» **DOCUMENT EXCERPT**:

----------

A | A | A

label1 label2

Lauren's Blog

Lauren’s blog covers topics that impact your finances, your family, and your future. Is there a topic you’d like Lauren to tackle? We’d love your suggestions and feedback.

Life happens. Plan today to make every transition easier.

Life happens. Plan today to make every transition easier.

Change. For some of us, the word alone can send a wave of panic. And it’s no wonder. Any change means transition, and any transition—whether happy or sad—begins with an ending. In all cases, something or someone fundamental in your life is gone. Marriage brings the end of complete independence. Retirement brings the end of decades of camaraderie, achievement, and a steady paycheck. Divorce brings the end of a relationship, and often years of hopes and dreams. Death of a loved one brings the end of companionship and a huge shift in how you live each day moving forward. Sending a child to school brings the end of one phase of parenting. While every stage of life has its own of transitions, for many women, it’s the 40s that seem to bring on the perfect storm.

In my own life, my 40s were an utter whirlwind. Jamie and Adam both graduated from high school and moved out of the house. Both of my parents died. My husband had a major stroke. And I lost my job. All in a tiny, 5-year window of my life. And like anyone facing such transitions, I didn’t know which way was up. In his seminal book Transitions: Making Sense of Life's Changes, Bill Bridges talks about the period following a significant life change as our “time in the wilderness.” I was the perfect example. As Bridges explains it, it’s a time when we’re forced to separate ourselves from the everyday and digest and respond to the immense change within us. And all of this must happen before we can return to the world, transformed.

While you’re in the wilderness, it’s normal to feel off-balance and uncertain. It can feel like survival is impossible, and the unending stream of questions won’t stop flooding every thought. How will I live? How will I pay the bills? How can I move on? While it may seem impossible at the time, it’s important to recognize that you will find your way. But even as you’re struggling, you must make sure the rest of the pieces of your life don’t fall apart.

----------

» **DATA EXTRACT**:
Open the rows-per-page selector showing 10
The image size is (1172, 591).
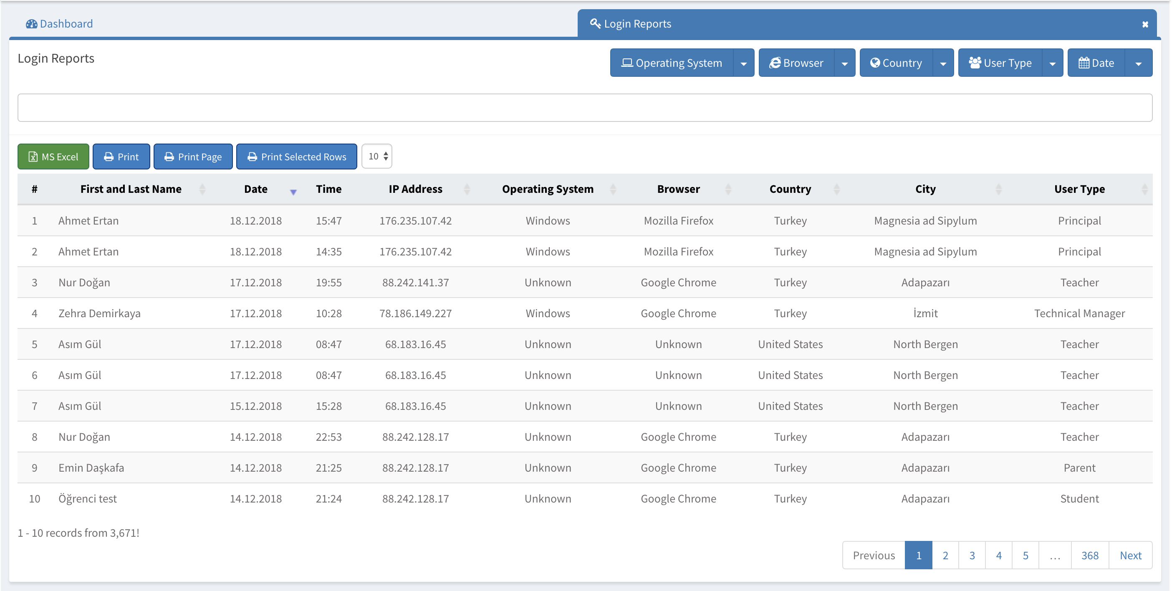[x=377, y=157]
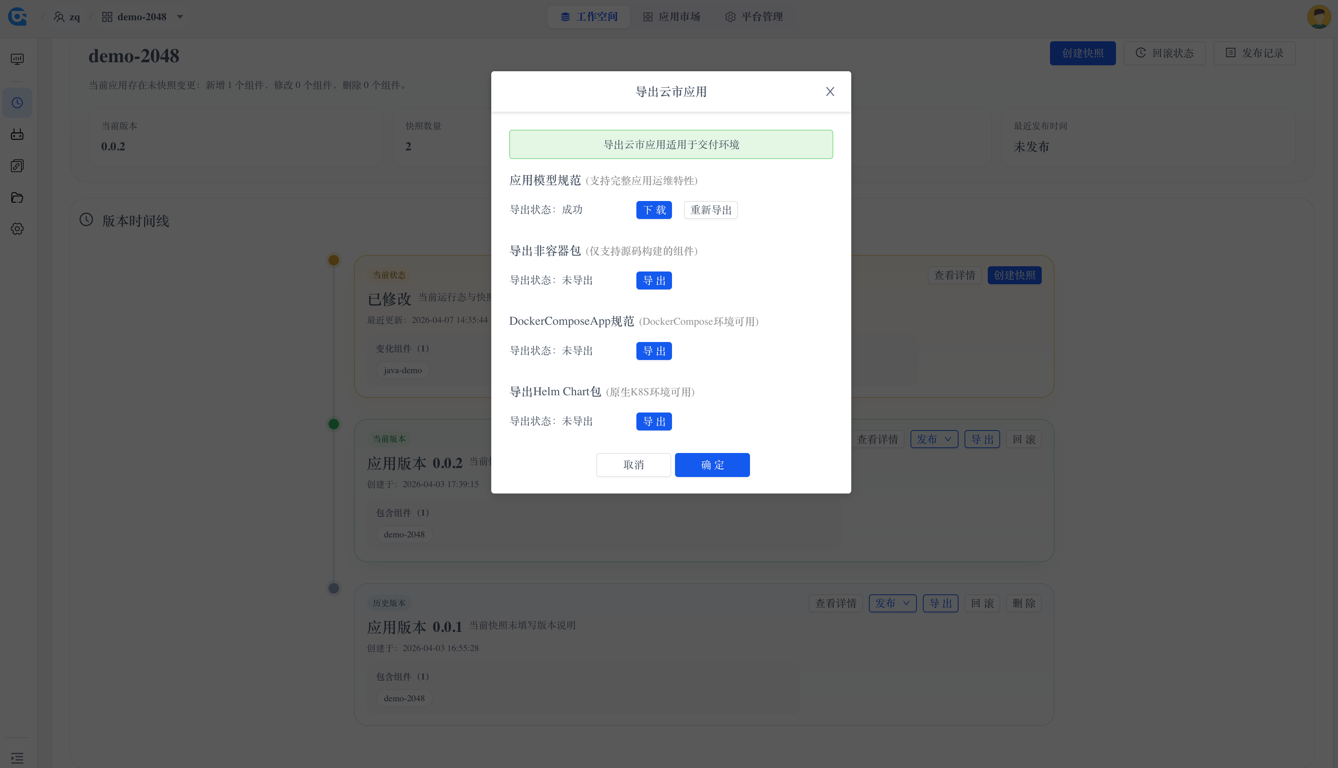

----------

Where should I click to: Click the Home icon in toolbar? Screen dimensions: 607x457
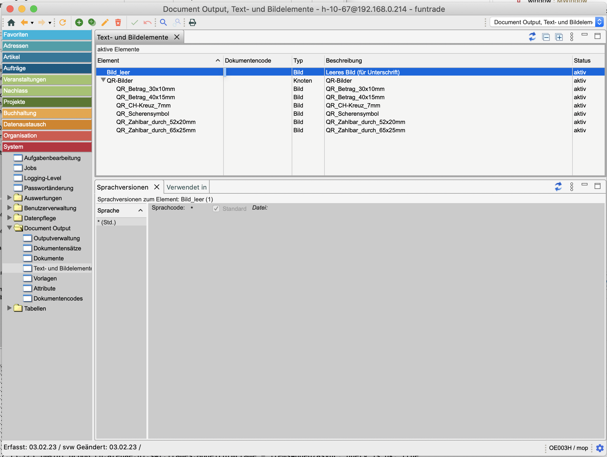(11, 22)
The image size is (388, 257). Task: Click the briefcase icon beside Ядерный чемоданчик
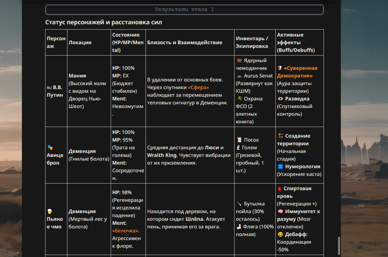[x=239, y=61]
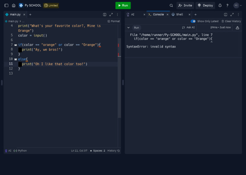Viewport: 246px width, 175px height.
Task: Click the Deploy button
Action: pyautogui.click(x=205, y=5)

----------

» **WRITTEN TASK 1**:
In the blog post, what does Bill Bridges call the period that follows a significant life change?
» **WRITTEN TASK 2**:
Copy the blog post word for word from "label1 label2" to "suggestions and feedback.".

» **EXERCISE RESULT 1**:
Our "time in the wilderness."

» **EXERCISE RESULT 2**:
label1 label2

Lauren's Blog

Lauren’s blog covers topics that impact your finances, your family, and your future. Is there a topic you’d like Lauren to tackle? We’d love your suggestions and feedback.